Joined: Wed Mar 16, 2016 8:19 pm
Posts: 38
Based on the routine placed just above, if we don't mind 'upsetting' the carry down below,
I think we can take it down to 37 bytes; 35 bytes if no 'user bytes' are needed.
37 bytes.

Code:
;=================================================================
;=================================================================
;=================================================================
       ;32bit multiply -- CT32X02 -- 2017, jsii
       ;(not thoroughly tested)
       ;Uses .AXY +1
       ;
       ;Operation:  C = A * B
       ;                       where C = 64 bit result
       ;                             A = 32 bit #1
       ;                             B = 32 bit #2
       ;
       ; *** #1 changed
       ;
       ;Howto:
       ;                       
       ;$C200 - $C203 = #1 (ALSO SET $C204-$C208 TO 00)
       ;$C210 - $C213 = #2
       ;
       ;
       ; -> CT32X02 -> $C200 - $C207 = #1 * #2
       ;
       ;Ex.:  (assuming $C200-C213 = 00)
       ;
       ;      LDA #$07
       ;      LDX #$03
       ;      STA $C200
       ;      STX $C210
       ;      JSR CT32X02
       ;      LDA $C200
       ;      LDX $C201
       ;      LDY $C202
       ;          ; .. Here, .Y, .X, .A = first 24 bits of result
       ;          ; ..                    so that .Y * 65536 + .X *256 + .A = 24 bit result number
       ;


CT32X02:
        LDY #$21
YMEX00:
        LDX #$09
XMEX01:
        ROR $C1FF,X
        DEX
        BNE XMEX01
        BCC YMEX01
        CLC
        PHP
XMEX00:
        PLP
        LDA $C204,X
        ADC $C210,X
        STA $C204,X
        PHP
        INX
        CPX #$05
        BNE XMEX00
        PLP
YMEX01:
        DEY
        BNE YMEX00
        RTS          ;35 BYTES
        NOP          ;USER OR F.E.
        NOP          ;USER OR F.E.
                     ;37 BYTES.
;
;=================================================================
;=================================================================
;=================================================================
;>>> END ROUTINE
Definitely must shape up.
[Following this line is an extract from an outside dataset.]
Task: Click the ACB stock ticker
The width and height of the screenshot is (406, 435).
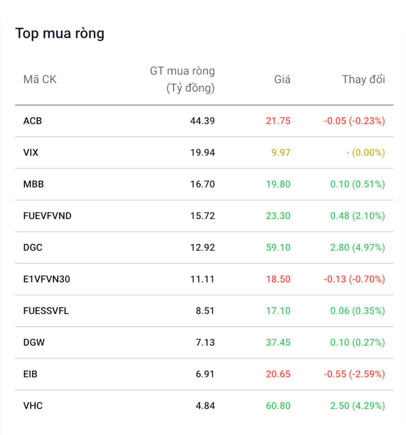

I'm sure there must be better ways to do this yet both in terms of byte count and speed. 32 bytes would be good. "A 32 byte 32-bit multiply routine" sounds good to me.


Top
 Profile  
Reply with quote  
PostPosted: Wed Dec 27, 2017 4:06 pm 
Offline

Joined: Sat Jul 28, 2012 11:41 am
Posts: 442
Location: Wiesbaden, Germany
How about 31 bytes?
Code:
CT32X02:
        CLC             ;bugfix!
        LDY #$21
YMEX00:
        LDX #$09
XMEX01:
        ROR $C1FF,X
        DEX
        BNE XMEX01
        BCC YMEX01
        LDX #$fc        ;added to replace cpx #$05
        CLC
;        PHP            ;carry save no longer needed
XMEX00:
;        PLP            ;carry save no longer needed
        LDA $C204-$fc,X
        ADC $C210-$fc,X
        STA $C204-$fc,X
;        PHP            ;carry save no longer needed
        INX
;        CPX #$05       ;replaced by ldx #$fc
        BNE XMEX00
;        PLP            ;carry save no longer needed
YMEX01:
        DEY
        BNE YMEX00
        RTS          ;32 BYTES after bugfix
Of course this will cause page crossing indexes. So the 7 cycles you gain by avoiding the PHP/PLP will be reduced by 2 cycles per add loop.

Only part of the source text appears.